READING PASSAGE:
++++++++++++++++++++

# Visual Basic > Xamarin >  [RESOLVED]Its possible to use Xamarin in VS 2013?

## vbnewbieuser

Kind people.

I really need your help trying to solve a problem that I couldn't find practical solutions.

Before describing my problem, I will write some necessary clarifications.

I own a notebook with poor specs. This notebook has 4 Gb RAM, Windows 10 Installed and a 1.80 Ghz Celeron processor. And I am not in the least financially able to get a better computer right now.


Why am I saying this? because with these settings, Visual Studio 2015 and later versions were very slow on my computer. Also, I'm more familiar with version 2013, 2012 and 2010. I like the interface of these versions.

I need to do a simple Android project for my college that I recently started in the Information Systems . Because Xamarin lets you make code in C # and I can program in this language, I really wanted to use Xamarin with my Visual Studio 2013.

But I am having a lot of problems. The version of Visual Studio 2013 I own does not come with Xamarin. My version is the Express version.


I googled this blog:  http://mwathakinyua53.blogspot.com/2...tallation.html


And followed all the installation steps. But unfortunately, when I open a new project, there is no possibility of making applications with Xamarin.

++++++++++++++++++++

DATA SECTION:
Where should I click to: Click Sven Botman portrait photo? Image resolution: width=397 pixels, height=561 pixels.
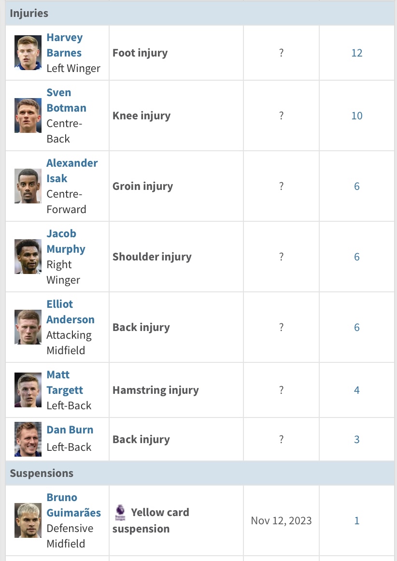[28, 115]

++++++++++++++++++++

TASK INSTRUCTIONS: Copy the Xamarin forum post starting at "Kind people." and ending at "Visual Studio 2013.", putting "laptop" wherever "notebook" appears.

FINAL ANSWER:
Kind people.

I really need your help trying to solve a problem that I couldn't find practical solutions.

Before describing my problem, I will write some necessary clarifications.

I own a laptop with poor specs. This laptop has 4 Gb RAM, Windows 10 Installed and a 1.80 Ghz Celeron processor. And I am not in the least financially able to get a better computer right now.


Why am I saying this? because with these settings, Visual Studio 2015 and later versions were very slow on my computer. Also, I'm more familiar with version 2013, 2012 and 2010. I like the interface of these versions.

I need to do a simple Android project for my college that I recently started in the Information Systems . Because Xamarin lets you make code in C # and I can program in this language, I really wanted to use Xamarin with my Visual Studio 2013.